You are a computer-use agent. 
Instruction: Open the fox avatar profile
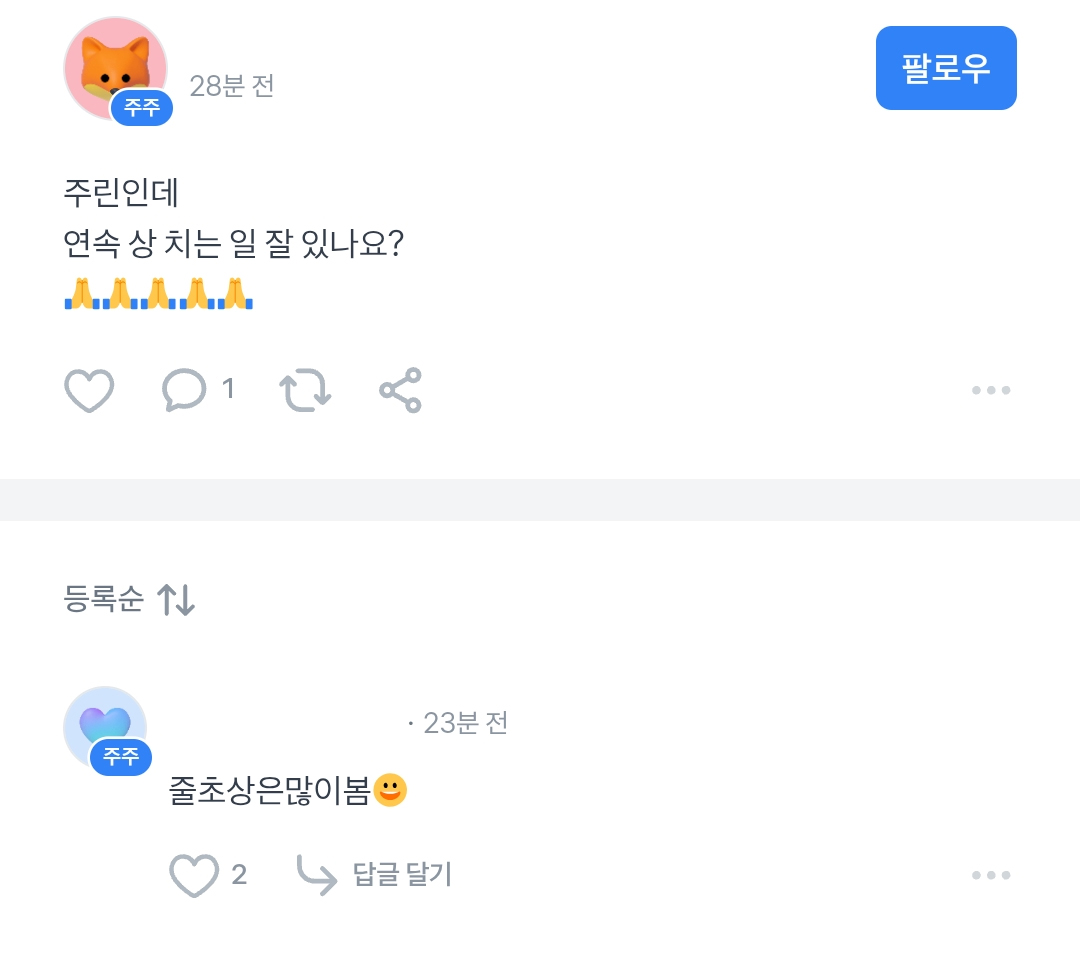113,62
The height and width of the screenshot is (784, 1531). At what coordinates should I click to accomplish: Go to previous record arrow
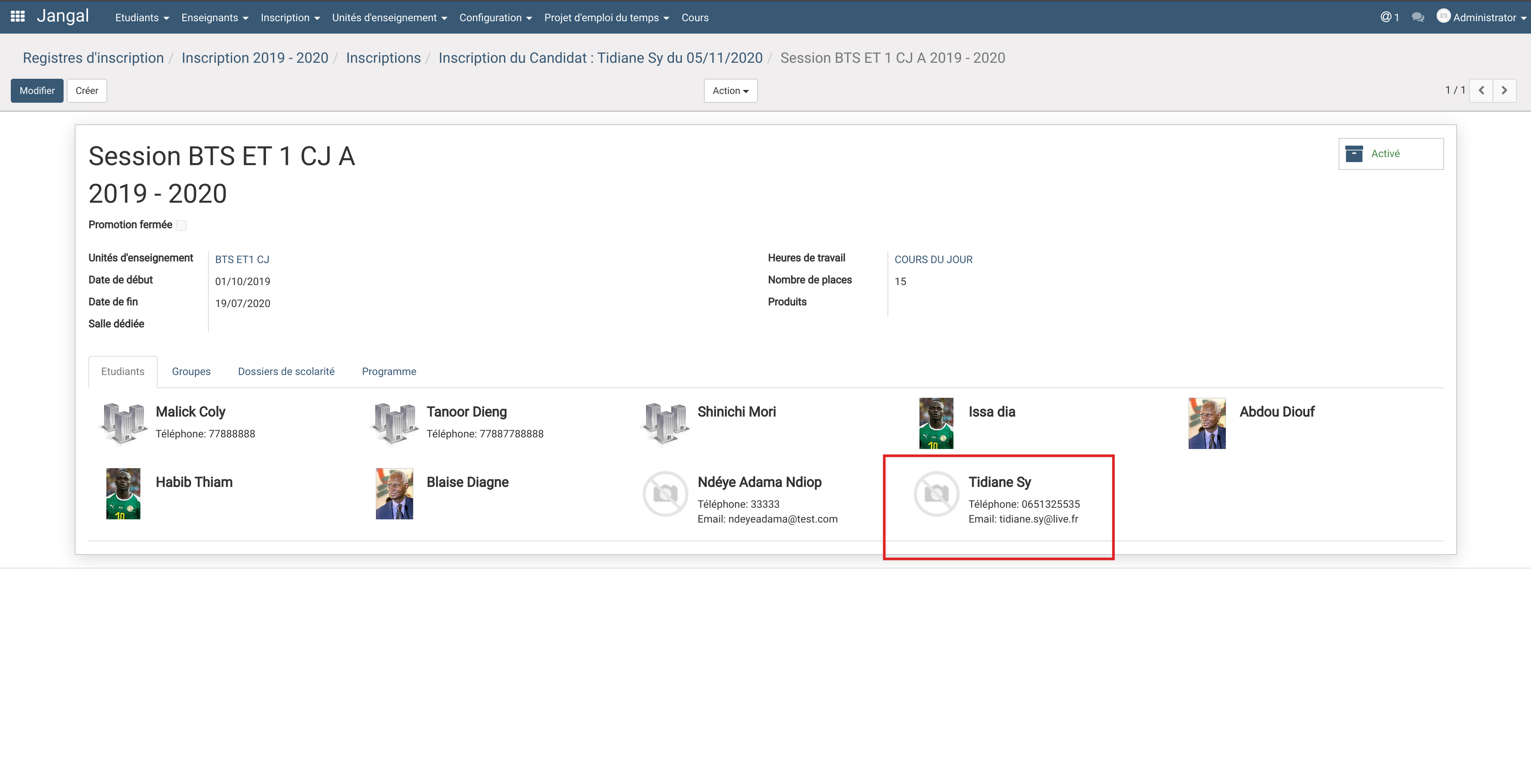1481,90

• • • • •

▸ **What the task requires**:
Show each line from the rows above that contains the string "accomplish". Case counts when matching.

▸ **Correct result**:
The height and width of the screenshot is (784, 1531). At what coordinates should I click to accomplish: Go to previous record arrow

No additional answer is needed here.